Under current rules, the PPF has limitations on changing the levy it collects from pension plans despite the PPF being in a strong financial position, following years of a high level of levies collected while the majority of pension plans remain in surplus.
In September, the PPF announced that it is looking to maintain its annual levy at £100 million for the 2025-2026 financial year, holding steady at its lowest amount.
Following the proposed rule change, the PPF has already confirmed it will look to reduce the levy for 2025-26 to £45 million.
"The Pension Protection Fund is an important safety net for many pension savers," said Pensions Minister Torsten Bell in a statement published online by the DWP. "It is also one in a strong financial position, so it is time to change outdated rules that would force the PPF to levy pension schemes unnecessarily. This will free up funds that allow pension plans or employers to invest, supporting savers and growth."

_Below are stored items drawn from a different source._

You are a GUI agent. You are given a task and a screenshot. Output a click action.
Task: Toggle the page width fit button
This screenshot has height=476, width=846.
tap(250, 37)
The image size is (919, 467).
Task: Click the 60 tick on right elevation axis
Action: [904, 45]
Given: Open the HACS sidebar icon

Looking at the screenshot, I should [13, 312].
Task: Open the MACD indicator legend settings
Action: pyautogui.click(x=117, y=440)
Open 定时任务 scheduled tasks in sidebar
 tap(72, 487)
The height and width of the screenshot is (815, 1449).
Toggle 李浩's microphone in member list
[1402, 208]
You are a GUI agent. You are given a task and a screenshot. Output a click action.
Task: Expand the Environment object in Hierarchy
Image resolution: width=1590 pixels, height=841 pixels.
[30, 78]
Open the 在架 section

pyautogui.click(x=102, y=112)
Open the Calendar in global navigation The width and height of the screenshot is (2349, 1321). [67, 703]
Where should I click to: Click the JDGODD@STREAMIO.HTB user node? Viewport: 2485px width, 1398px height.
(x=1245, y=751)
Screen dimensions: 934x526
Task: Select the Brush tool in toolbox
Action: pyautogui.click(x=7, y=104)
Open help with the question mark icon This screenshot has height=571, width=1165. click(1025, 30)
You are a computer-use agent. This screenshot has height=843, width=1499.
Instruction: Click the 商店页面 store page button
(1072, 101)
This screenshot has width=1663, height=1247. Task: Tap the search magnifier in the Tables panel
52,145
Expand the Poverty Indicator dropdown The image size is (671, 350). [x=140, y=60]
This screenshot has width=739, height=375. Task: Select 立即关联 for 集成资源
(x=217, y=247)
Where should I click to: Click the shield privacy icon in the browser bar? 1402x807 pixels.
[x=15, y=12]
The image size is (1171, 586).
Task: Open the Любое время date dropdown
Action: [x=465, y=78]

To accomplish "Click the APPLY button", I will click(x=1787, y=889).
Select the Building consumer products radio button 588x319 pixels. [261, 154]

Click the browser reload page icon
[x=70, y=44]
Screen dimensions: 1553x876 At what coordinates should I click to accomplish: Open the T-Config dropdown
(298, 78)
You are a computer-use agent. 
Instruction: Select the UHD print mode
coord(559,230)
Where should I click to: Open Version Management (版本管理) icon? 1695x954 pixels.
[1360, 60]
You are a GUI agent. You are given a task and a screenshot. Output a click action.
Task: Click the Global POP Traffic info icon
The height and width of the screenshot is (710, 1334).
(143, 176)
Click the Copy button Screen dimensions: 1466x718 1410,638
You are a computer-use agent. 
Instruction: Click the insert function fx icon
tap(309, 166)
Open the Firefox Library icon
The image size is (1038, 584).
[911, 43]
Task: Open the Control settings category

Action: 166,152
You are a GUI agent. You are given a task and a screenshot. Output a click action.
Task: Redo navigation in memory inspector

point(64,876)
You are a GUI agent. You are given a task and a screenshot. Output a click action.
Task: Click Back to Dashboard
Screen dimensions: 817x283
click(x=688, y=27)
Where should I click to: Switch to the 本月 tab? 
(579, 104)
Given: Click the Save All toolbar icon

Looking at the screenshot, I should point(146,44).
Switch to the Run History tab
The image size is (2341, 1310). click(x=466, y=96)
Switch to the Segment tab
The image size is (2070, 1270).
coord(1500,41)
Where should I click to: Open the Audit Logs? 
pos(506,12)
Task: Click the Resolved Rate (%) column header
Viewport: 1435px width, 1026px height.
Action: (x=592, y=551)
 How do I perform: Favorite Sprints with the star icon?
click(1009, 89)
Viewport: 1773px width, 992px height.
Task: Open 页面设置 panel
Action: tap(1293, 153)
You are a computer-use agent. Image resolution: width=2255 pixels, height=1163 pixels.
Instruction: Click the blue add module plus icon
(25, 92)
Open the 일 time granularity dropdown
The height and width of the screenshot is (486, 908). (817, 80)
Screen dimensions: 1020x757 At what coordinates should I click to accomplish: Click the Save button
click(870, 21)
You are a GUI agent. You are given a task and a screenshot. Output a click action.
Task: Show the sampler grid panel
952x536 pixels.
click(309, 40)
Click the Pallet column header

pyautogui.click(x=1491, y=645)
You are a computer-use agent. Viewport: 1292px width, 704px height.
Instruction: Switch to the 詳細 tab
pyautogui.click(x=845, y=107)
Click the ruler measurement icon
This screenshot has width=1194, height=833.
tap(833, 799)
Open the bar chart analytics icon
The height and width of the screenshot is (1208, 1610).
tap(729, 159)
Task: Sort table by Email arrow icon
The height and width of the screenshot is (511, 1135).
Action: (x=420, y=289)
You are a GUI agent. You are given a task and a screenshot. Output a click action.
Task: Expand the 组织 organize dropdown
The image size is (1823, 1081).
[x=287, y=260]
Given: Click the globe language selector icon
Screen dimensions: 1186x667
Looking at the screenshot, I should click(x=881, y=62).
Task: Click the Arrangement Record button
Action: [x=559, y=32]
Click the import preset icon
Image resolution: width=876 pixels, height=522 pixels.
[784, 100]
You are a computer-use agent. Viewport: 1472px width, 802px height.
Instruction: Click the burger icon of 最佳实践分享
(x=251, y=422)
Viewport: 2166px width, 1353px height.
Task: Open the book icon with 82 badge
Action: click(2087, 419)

Under current rules there is a cap on the annual increase in the PPF levy of 25%, yet with rule changes this could be scrapped, meaning immediate lower fees but the chance for higher rises in the future if circumstances changed.
"The Pension Protection Fund provides a valuable safety net to defined benefit pension plan members," a spokesperson for the £78 billion Universities Superannuation Scheme, London, said in a news release. "While we would not expect USS to ever make a claim, the PPF’s role in underpinning their benefits is welcome reassurance to our members. Given the PPF’s growing surplus, we welcome the recognition by them, and the government, that the time is now right to reduce the money collected from pension plans."
It is expected that the changes to the PPF levy will be incorporated into the forthcoming Pension Schemes Bill, expected to be a wide-ranging piece of legislation by the Labour government in an attempt to overhaul the pension fund sector.
"This is a very welcome announcement which will reduce costs for pension scheme sponsors without undermining the financial position of the PPF," said Steve Webb, a former government pensions minister and now a partner at consultancy firm Lane Clark & Peacock, in a news release. "We had reached an absurd situation where the PPF had to continue with a levy that it did not need, simply to protect its future options. Provided that this change goes through, we can expect to see levy bills fall, which will be a welcome boost to companies who sponsor defined benefit plans."
The Society of Pension Professionals, an industry organization, has previously called for amendments to the PPF legislation along the same lines as that now made in the recent government proposals.
The PPF was founded by the U.K. government in 2005, following passage of the Pensions Act 2004.
In the U.S., there have also been calls to change the funding levels of its lifeboat fund, the Pension Benefit Guaranty Corp., Washington, due to a perceived high surplus level. The fund had $127.9 billion in assets for an overall surplus of $37.6 billion as of 2022.